(What you will do):
Find each line in the items below that contains the word "dropdown", and copy every such line in full.

+++ Provided data

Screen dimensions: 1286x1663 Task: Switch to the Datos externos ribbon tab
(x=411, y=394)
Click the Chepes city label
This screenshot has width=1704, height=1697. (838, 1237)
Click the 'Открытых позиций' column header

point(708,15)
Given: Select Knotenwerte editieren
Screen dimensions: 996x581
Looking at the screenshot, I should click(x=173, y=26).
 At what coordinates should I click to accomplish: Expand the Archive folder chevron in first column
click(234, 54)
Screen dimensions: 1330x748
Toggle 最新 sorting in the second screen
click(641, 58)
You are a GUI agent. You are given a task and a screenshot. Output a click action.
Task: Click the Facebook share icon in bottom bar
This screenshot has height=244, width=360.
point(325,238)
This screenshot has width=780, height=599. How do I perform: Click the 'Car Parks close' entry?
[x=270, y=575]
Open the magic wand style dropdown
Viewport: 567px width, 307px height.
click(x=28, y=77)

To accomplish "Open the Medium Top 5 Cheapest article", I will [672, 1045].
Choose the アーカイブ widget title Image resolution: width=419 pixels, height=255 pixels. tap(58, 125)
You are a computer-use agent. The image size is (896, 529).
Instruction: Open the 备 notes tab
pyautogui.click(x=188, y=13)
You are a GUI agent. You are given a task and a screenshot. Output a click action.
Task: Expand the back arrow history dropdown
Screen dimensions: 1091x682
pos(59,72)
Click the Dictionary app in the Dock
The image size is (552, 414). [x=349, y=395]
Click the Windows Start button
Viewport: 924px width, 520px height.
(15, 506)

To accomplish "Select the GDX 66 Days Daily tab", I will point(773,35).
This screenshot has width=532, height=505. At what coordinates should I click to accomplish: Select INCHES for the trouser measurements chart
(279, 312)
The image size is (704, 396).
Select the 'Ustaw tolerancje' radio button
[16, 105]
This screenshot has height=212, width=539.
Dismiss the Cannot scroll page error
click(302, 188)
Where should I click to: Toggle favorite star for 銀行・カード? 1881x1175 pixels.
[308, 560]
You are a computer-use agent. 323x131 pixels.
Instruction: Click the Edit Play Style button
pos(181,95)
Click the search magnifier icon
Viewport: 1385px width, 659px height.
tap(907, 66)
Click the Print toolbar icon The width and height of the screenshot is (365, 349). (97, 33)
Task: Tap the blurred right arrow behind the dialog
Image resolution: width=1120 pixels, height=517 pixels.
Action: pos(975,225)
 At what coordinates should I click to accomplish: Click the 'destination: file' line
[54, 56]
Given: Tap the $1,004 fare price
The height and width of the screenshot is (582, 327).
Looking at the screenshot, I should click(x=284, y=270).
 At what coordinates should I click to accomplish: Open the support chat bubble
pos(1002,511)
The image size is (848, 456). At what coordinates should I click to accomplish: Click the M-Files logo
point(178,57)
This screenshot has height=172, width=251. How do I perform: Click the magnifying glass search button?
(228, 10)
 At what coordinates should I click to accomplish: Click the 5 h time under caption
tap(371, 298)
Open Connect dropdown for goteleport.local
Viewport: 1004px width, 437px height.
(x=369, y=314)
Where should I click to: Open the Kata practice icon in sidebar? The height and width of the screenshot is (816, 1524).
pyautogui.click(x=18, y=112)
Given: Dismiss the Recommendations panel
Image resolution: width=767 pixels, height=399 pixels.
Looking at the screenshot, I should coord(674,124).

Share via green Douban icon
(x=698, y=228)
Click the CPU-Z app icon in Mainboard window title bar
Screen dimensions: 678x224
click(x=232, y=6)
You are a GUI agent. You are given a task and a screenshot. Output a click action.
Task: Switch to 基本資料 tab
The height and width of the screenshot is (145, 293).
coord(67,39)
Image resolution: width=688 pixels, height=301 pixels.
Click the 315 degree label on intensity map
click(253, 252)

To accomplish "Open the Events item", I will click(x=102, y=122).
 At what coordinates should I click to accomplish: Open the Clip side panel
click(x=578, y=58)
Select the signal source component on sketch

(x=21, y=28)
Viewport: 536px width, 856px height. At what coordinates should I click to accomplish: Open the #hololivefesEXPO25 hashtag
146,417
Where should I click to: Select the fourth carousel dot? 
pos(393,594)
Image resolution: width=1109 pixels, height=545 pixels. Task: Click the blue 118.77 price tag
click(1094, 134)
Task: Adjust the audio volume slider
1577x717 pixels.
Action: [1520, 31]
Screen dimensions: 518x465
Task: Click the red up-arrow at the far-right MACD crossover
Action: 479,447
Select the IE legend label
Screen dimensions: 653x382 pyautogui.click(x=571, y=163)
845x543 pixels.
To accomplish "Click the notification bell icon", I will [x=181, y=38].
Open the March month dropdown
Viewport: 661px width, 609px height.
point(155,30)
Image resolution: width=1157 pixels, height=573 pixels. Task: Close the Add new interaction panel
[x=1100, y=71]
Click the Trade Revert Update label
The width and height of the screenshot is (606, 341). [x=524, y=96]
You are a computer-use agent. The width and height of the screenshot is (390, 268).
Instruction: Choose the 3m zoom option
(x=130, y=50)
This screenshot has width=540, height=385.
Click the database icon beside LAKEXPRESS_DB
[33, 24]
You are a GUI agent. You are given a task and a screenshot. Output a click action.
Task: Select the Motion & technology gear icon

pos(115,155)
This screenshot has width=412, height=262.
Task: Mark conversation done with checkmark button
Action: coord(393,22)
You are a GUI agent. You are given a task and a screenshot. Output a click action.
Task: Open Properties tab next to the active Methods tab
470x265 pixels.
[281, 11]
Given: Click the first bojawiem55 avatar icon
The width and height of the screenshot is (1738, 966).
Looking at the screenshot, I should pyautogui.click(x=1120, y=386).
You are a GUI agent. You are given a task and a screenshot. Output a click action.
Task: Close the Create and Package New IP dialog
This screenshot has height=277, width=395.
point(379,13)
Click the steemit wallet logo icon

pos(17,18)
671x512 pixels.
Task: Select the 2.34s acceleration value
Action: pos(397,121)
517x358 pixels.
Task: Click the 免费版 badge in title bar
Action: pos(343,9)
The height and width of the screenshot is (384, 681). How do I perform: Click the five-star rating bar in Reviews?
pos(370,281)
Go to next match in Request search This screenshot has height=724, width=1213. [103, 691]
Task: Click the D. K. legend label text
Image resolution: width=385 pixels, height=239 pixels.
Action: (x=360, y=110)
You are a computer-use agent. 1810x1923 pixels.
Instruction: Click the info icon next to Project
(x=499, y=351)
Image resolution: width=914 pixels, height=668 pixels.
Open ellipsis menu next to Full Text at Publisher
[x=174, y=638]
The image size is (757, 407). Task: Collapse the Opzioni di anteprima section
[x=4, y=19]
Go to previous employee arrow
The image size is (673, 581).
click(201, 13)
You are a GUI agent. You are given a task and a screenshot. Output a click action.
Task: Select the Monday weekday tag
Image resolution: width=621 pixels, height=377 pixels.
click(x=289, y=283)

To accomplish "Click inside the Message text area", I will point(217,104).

++++++

(Finished task):
Open the magic wand style dropdown
Task: Expand the back arrow history dropdown
Open Connect dropdown for goteleport.local
Open the March month dropdown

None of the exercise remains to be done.